What to produce:
Retype every record below exactly as it is written.

Data for this task:

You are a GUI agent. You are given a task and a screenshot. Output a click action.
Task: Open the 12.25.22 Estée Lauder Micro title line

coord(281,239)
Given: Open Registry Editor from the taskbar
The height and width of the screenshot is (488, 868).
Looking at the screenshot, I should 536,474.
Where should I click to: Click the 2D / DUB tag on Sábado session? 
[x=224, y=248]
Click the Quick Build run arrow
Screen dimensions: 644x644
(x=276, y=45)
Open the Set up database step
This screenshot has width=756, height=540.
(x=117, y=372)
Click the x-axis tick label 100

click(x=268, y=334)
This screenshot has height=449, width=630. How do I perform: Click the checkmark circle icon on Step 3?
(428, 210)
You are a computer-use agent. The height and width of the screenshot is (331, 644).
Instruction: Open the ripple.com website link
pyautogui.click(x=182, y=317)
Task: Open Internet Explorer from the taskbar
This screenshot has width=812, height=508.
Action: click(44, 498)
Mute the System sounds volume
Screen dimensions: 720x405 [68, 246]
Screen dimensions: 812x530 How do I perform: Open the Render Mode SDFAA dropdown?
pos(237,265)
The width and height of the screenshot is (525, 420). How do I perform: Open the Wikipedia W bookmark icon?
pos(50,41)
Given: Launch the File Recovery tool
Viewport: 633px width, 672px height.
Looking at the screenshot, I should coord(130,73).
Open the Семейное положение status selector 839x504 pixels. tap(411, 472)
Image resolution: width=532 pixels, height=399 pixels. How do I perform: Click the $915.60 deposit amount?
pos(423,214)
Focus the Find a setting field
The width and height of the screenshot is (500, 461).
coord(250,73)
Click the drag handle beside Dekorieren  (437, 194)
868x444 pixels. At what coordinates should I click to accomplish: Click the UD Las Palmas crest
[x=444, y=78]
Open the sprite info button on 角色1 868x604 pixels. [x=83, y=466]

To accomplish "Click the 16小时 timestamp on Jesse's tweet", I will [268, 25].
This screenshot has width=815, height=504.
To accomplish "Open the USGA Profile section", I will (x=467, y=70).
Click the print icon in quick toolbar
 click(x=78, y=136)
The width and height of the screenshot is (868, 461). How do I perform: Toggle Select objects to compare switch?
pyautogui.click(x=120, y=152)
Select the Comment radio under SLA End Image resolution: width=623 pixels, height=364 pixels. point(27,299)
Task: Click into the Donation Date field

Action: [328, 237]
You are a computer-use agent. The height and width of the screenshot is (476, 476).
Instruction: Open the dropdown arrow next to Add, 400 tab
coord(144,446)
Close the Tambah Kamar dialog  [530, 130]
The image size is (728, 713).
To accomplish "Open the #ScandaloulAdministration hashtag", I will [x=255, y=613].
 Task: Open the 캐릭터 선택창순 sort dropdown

Completed exercise:
You are a GUI agent. You are given a task and a screenshot. Output a click action.
Task: Open the 12.25.22 Estée Lauder Micro title line

coord(281,239)
Given: Open Registry Editor from the taskbar
The height and width of the screenshot is (488, 868).
Looking at the screenshot, I should 536,474.
Where should I click to: Click the 2D / DUB tag on Sábado session? 
[x=224, y=248]
Click the Quick Build run arrow
Screen dimensions: 644x644
(x=276, y=45)
Open the Set up database step
This screenshot has width=756, height=540.
(x=117, y=372)
Click the x-axis tick label 100

click(x=268, y=334)
This screenshot has height=449, width=630. How do I perform: Click the checkmark circle icon on Step 3?
(428, 210)
You are a computer-use agent. The height and width of the screenshot is (331, 644).
Instruction: Open the ripple.com website link
pyautogui.click(x=182, y=317)
Task: Open Internet Explorer from the taskbar
This screenshot has width=812, height=508.
Action: click(44, 498)
Mute the System sounds volume
Screen dimensions: 720x405 [68, 246]
Screen dimensions: 812x530 How do I perform: Open the Render Mode SDFAA dropdown?
pos(237,265)
The width and height of the screenshot is (525, 420). How do I perform: Open the Wikipedia W bookmark icon?
pos(50,41)
Given: Launch the File Recovery tool
Viewport: 633px width, 672px height.
Looking at the screenshot, I should coord(130,73).
Open the Семейное положение status selector 839x504 pixels. tap(411, 472)
Image resolution: width=532 pixels, height=399 pixels. How do I perform: Click the $915.60 deposit amount?
pos(423,214)
Focus the Find a setting field
The width and height of the screenshot is (500, 461).
coord(250,73)
Click the drag handle beside Dekorieren  (437, 194)
868x444 pixels. At what coordinates should I click to accomplish: Click the UD Las Palmas crest
[x=444, y=78]
Open the sprite info button on 角色1 868x604 pixels. [x=83, y=466]

To accomplish "Click the 16小时 timestamp on Jesse's tweet", I will [268, 25].
This screenshot has width=815, height=504.
To accomplish "Open the USGA Profile section", I will (x=467, y=70).
Click the print icon in quick toolbar
 click(x=78, y=136)
The width and height of the screenshot is (868, 461). How do I perform: Toggle Select objects to compare switch?
pyautogui.click(x=120, y=152)
Select the Comment radio under SLA End Image resolution: width=623 pixels, height=364 pixels. point(27,299)
Task: Click into the Donation Date field

Action: [328, 237]
You are a computer-use agent. The height and width of the screenshot is (476, 476).
Instruction: Open the dropdown arrow next to Add, 400 tab
coord(144,446)
Close the Tambah Kamar dialog  [530, 130]
The image size is (728, 713).
To accomplish "Open the #ScandaloulAdministration hashtag", I will [x=255, y=613].
 Task: Open the 캐릭터 선택창순 sort dropdown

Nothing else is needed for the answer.